Cette situation n’est pas forcément le fait des délégués eux-mêmes, mais plutôt d’un vide organisationnel et réglementaire qui laisse la porte ouverte à des pratiques inadaptées.
- Des modèles à méditer pour une réforme équilibrée
Sans importer de modèle, plusieurs bonnes pratiques observées ailleurs pourraient inspirer des ajustements :
En Europe, de nombreux médecins ne prescrivent plus le nom commercial du médicament, mais la molécule active (par exemple : paracétamol au lieu de Doliprane).
Cela neutralise l’influence des laboratoires et redonne au pharmacien la possibilité de proposer le générique le plus accessible, sans compromettre la qualité du traitement
Quelques solutions possibles
A Planifier les visites de délégués médicaux en dehors des heures de consultation ;
B Encadrer légalement les relations entre laboratoires et professionnels de santé, en garantissant la transparence ;
C Former les médecins sur l’éthique du lien avec l’industrie pharmaceutique.
D De plus, renforcer la prescription par nom de molécule (DCI) et encourager le rôle du pharmacien dans la substitution peuvent permettre de limiter les influences commerciales au profit de l’accessibilité et de l’efficacité thérapeutique.

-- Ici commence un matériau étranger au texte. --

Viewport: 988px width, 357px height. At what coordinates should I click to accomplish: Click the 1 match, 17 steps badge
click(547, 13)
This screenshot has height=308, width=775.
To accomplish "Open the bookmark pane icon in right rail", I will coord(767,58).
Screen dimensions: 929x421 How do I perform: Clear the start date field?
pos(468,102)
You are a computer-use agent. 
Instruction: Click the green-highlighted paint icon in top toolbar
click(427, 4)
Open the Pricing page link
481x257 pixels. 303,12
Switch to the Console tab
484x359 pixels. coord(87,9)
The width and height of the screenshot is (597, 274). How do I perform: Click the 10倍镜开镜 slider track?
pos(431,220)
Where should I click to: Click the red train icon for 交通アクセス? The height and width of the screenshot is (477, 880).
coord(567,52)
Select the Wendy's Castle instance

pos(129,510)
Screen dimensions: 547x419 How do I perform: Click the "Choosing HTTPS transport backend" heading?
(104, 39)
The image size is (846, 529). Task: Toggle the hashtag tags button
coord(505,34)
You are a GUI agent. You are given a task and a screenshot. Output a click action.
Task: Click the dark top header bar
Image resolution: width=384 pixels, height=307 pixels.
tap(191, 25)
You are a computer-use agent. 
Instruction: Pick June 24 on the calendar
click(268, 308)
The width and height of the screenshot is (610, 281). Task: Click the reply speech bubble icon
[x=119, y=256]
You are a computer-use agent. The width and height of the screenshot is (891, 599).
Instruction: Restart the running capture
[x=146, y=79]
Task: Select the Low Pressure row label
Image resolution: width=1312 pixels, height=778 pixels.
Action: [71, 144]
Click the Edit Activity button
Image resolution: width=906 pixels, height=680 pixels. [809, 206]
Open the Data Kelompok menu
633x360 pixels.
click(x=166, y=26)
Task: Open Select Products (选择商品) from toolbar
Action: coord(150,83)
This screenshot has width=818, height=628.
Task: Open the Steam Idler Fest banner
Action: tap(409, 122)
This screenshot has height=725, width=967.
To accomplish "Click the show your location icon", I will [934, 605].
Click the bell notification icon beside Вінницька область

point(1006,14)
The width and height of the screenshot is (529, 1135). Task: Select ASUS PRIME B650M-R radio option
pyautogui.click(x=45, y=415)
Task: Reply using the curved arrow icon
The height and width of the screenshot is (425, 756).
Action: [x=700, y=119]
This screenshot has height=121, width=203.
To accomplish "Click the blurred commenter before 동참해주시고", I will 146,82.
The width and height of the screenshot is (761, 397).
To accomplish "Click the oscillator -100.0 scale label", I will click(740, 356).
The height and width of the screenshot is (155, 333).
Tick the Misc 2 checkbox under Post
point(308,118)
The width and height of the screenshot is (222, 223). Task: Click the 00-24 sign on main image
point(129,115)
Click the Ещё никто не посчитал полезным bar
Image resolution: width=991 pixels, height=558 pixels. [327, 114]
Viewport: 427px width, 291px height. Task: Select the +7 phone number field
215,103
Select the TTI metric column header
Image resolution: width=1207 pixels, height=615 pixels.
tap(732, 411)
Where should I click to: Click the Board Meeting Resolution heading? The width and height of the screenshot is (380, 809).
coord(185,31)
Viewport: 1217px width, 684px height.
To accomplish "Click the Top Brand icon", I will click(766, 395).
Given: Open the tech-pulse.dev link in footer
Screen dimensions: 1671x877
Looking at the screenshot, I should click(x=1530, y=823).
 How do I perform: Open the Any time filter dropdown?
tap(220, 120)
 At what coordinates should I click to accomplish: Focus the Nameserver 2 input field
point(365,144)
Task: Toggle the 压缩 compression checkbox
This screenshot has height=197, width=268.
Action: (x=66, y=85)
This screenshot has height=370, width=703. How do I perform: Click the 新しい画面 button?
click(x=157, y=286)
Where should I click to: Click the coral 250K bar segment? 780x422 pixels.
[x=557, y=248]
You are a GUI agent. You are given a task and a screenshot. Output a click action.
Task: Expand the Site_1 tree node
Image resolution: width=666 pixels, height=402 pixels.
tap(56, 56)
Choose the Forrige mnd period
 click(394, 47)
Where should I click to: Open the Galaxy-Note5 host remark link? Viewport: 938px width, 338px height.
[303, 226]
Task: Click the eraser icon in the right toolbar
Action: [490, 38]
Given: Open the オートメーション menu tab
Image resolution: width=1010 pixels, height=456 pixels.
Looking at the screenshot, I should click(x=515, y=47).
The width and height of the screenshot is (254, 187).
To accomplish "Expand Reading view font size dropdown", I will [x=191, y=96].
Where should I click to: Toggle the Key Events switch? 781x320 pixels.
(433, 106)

- Un débat apaisé pour une réforme nécessaire
Il ne s’agit pas de jeter l’opprobre sur les délégués médicaux, ni sur les médecins qui les reçoivent. Il s’agit d’organiser l’interaction dans le respect de la déontologie médicale et de la dignité du malade. Cette clarification est une étape nécessaire pour moderniser nos systèmes de santé, renforcer la confiance, et remettre le patient au centre.